Advertisement

Daily Rounds: Autism-Vaccine 'Fraud'; Mass. Speaker On Health Insurance; Health Care Eats 17.6% Of GDP

Journal: Study Linking Vaccine To Autism Was Fraud : NPR "The first study to link a childhood vaccine to autism was based on doctored information about the children involved, according to a new report on the widely discredited research. The conclusions of the 1998 paper by Andrew Wakefield and colleagues was renounced by 10 of its 13 authors and later retracted by the medical journal Lancet, where it was published. Still, the suggestion the MMR shot was connected to autism spooked parents worldwide and immunization rates for measles, mumps and rubella have never fully recovered. A new examination found, by comparing the reported diagnoses in the paper to hospital records, that Wakefield and colleagues altered facts about patients in their study." (npr.org)

DeLeo calls for insurance reform, no taxes, end to patronage, new deal on gambling "DeLeo said he wants to force municipal workers to join the state's health plan, even if their unions oppose the move. State lawmakers and Governor Deval Patrick have long resisted that change, saying unions must have a voice in determining their health plans. DeLeo himself has been publicly cool to such a significant change.

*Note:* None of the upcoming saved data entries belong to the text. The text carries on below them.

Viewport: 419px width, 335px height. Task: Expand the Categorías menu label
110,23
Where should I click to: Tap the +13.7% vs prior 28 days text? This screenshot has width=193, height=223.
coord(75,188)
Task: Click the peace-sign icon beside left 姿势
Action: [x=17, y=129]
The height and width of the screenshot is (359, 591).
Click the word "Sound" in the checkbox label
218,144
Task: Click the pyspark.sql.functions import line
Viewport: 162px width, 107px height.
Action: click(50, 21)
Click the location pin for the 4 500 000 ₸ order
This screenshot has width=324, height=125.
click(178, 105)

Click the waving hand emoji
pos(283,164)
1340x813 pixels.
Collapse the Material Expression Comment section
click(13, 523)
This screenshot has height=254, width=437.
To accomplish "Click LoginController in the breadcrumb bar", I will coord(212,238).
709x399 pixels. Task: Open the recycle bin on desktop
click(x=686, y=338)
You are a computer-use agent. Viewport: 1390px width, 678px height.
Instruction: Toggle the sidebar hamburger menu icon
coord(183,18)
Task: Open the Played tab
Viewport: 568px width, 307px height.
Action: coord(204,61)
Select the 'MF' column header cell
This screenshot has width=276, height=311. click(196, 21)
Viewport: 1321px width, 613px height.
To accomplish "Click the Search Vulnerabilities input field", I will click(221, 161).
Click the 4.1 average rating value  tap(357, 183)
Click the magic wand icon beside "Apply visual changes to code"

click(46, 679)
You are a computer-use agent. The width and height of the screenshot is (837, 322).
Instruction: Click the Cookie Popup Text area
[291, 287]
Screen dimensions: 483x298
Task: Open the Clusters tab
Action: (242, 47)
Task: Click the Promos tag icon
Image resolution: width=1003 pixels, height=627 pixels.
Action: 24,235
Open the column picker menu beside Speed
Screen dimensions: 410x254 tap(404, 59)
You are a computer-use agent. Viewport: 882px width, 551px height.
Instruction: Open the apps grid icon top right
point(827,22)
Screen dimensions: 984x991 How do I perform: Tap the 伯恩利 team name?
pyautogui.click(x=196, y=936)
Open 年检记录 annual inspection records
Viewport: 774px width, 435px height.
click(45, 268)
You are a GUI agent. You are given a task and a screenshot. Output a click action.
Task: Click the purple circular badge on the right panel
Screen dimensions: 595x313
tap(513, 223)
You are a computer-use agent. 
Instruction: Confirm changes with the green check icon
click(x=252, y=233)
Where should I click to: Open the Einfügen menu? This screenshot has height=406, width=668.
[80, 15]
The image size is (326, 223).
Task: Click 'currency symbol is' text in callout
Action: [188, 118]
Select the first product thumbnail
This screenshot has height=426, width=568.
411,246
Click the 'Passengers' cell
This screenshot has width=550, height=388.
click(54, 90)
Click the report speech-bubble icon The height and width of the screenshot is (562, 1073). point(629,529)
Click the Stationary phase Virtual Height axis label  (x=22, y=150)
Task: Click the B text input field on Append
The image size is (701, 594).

But DeLeo said moving the employees into the state plan could save $100 million for cities and towns that are expected to take a cut in aid from the state, which is facing a $1.5 billion budget gap for the next fiscal year." (Boston Globe)

Health Spending Rose in 2009, but at a Low Rate - NYTimes.com "WASHINGTON — Total national health spending grew by 4 percent in 2009, the slowest rate of increase in 50 years, as people lost their jobs, lost health insurance and deferred medical care, the federal government reported on Wednesday. Still, health care accounted for a larger share of a smaller economy — a record 17.6 percent of the total economic output in 2009, the report said. The economy contracted while health spending continued to grow."(nytimes.com)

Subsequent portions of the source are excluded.